Un mouvement de renégociation de manpacks
Les postes de direction ne sont, d'ailleurs, pas épargnés par l'allongement des deals. D'aucuns peuvent se retrouver sur la sellette faute d'avoir délivré le plan de route escompté. D'autres peuvent voir leur rémunération variable drastiquement pénalisée. « Les périodes de crise, en impactant la performance opérationnelle des entreprises, ont généralement pour conséquence un allongement de la durée des deals et de nombreuses opérations ont vu leur management package se retrouver sous l’eau parce que les TRI étaient devenus intenables. Nous comprenons les exigences de rendement des LP’s mais l’un de nos principaux enjeux dans la négociation de management package a toujours été de les structurer – en tout ou en partie - en multiple », avance Benjamin Lobel, associé-fondateur du cabinet de conseil Coruscans, signalant la bienveillance des investisseurs financiers face à cette vague de renégociations. Si celles-ci représentent, pour les conseils, l’opportunité d’entrer en contact avec de nouvelles équipes de managers, « tout l’enjeu est de remettre à plat les incentives en utilisant 2023 ou 2024 comme référence et comme point de départ du calcul de la performance, et non pas la date et la valorisation à l’entrée du fonds », ajoute-t-il. Le cadre réglementaire pourrait, cependant, être amené à encore évoluer, en fonction du résultat des prochaines élections. « Jusqu'à présent, la fiscalité associée aux opérations répondait à un cadre très clair, notamment sur le plan des plus-values. Tout cela pourrait être remis en cause », assure un avocat, évoquant notamment la potentielle suppression (rétroactive au 1er janvier !) de la flat tax.

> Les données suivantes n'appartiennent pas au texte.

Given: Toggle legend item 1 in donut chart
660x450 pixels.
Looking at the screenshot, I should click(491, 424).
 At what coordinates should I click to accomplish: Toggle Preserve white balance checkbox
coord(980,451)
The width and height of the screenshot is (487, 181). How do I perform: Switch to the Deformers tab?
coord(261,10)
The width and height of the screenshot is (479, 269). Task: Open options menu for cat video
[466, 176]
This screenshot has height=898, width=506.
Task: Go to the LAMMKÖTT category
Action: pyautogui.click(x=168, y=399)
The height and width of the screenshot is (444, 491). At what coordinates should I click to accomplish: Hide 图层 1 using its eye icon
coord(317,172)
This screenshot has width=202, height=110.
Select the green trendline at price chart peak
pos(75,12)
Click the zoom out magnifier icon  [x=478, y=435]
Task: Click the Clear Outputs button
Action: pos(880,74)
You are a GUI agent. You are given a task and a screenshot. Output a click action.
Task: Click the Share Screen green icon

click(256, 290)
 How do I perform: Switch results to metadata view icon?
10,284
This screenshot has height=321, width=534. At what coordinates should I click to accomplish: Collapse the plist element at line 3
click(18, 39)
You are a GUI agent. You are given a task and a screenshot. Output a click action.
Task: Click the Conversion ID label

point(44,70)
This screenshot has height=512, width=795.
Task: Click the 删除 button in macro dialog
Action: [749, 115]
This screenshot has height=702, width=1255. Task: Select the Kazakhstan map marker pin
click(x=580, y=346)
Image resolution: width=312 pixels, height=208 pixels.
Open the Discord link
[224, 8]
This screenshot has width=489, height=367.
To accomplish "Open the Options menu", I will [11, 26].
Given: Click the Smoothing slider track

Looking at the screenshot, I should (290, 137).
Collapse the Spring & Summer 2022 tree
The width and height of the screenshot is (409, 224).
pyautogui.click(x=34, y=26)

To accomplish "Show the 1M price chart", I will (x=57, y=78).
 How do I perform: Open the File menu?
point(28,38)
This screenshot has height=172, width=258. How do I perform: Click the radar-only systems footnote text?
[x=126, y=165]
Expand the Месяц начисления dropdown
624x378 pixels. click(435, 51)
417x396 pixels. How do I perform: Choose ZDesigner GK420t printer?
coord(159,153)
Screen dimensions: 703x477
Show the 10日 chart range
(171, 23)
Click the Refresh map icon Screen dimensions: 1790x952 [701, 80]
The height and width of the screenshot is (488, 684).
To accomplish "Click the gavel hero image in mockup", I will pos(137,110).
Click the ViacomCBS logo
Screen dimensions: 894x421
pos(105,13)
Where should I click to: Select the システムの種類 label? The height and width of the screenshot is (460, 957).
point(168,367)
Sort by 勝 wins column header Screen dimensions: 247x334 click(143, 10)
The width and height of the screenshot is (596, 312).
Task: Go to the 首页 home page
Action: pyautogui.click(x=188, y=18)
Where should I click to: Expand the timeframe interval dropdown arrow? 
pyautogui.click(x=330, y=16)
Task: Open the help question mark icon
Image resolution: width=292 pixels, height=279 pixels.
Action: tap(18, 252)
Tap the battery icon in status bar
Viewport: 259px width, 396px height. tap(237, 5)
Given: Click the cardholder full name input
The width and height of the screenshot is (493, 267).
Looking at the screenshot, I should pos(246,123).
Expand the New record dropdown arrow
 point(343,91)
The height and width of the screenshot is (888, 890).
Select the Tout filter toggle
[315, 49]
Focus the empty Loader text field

Incertitudes liées au contexte politique
Alors que la brusque remontée des taux d'intérêt avait déjà entaché les perspectives de sortie des fonds en 2023, il faut en effet désormais compter sur les incertitudes politiques liées à la dissolution de l'Assemblée nationale. De quoi couper net la relance sur laquelle tablaient les investisseurs en 2024. Avec même parfois des résonances hors des frontières. L'IPO de Golden Goose en Italie, escomptée par Permira et Carlyle a finalement été remise en cause par la chute des valeurs du luxe en Bourse post-dissolution, selon le FT, tandis qu'une « clause de résultat » se serait invitée dans certaines opérations, dont la cession potentielle de Biogaran. Après une potentielle paralysie due à cette phase d'incertitude, reste à savoir si le résultat des élections permettra de poser un cadre propice au redémarrage durable de la machine... « Une crise politique qui empêcherait une stratégie gouvernementale lisible et stable pourrait, à mon sens, être bien plus perturbante que celle du Covid. En effet, dans de nombreuses opérations impliquant l'Etat, se poserait notamment la question de savoir qui est désormais aux manettes », conclut Julien Aucomte.